**Given text**
==========

Wednesday, September 7, 2016
Review: 'Vanities the Musical' at Trafalgar Studios, 6th September 2016
Wednesday, September 7, 2016 by londoncitynights
Vanities the Musical is about three dull cheerleaders who grow up into three dull middle-aged women. It presents a real head-scratcher: why would someone revive this extraordinarily dated and humongously naff musical?
Set initially in mid 60s Texas, we meet three teenage girls changing into their cheerleader costumes. They are Joanne (Lizzy Connolly), Kathy (Ashleigh Gray) and Mary (Lauren Samuels). Bubbly and bitchy in equal measure, not even the Kennedy assassination distracts them from looking pretty and mooning over boys. The rest of the play follows them through college, their twenties and finally concludes sometime in the 80s. As is expected from this sort of thing, the three start out best buds, their lives diverge and they find they don't have much in common, then they get older and realise they do: cue the hugs and pass the sickbag.
First things first: the cast bear absolutely no responsibility for this shambles. All three actors approach this with steely-eyed musical theatre professionalism, giving their roles some welly and doing their best to mine every atom of humour from deeply unpromising soil. Lizzy Connolly is the funniest, taking advantage of a scene where her character gets drunk to work through some broad, though successful comedy.
Similarly, set design and costuming is worthy of praise. You'd expect the characters in a show called Vanities to look good, and Andrew Riley's costumes and Richard Mawbey's wigs go a long way to capturing the aesthetics of the past. Similarly, Riley's set is a cleverly modular and malleable bit of design which allows for various backdrops and on-stage costume changes.
All that said, you can polish a turd but it'll still be a turd. There's multiple levels of bad here, but let's start with the awful music. Sadly, the production must bear some responsibility for this - the plinky-plonky synthesised tunes sounding like the demo mode on a Casio keyboard. Then again, even if they were played by the London Philharmonic this would still be dreary as all hell.

==========

**Provided material**
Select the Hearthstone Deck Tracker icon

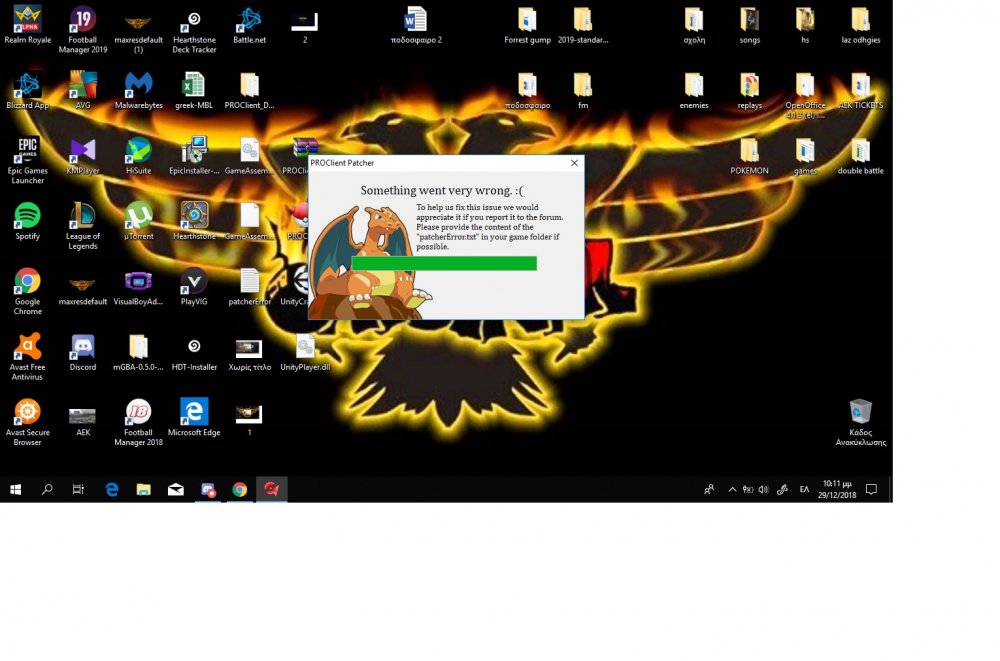click(x=194, y=20)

==========

**Task to carry out**
Can you reproduce, word for word, the part of the Vanities the Musical review that starts at "First things first: the" and ends at "though successful comedy."?

**Solution to this task**
First things first: the cast bear absolutely no responsibility for this shambles. All three actors approach this with steely-eyed musical theatre professionalism, giving their roles some welly and doing their best to mine every atom of humour from deeply unpromising soil. Lizzy Connolly is the funniest, taking advantage of a scene where her character gets drunk to work through some broad, though successful comedy.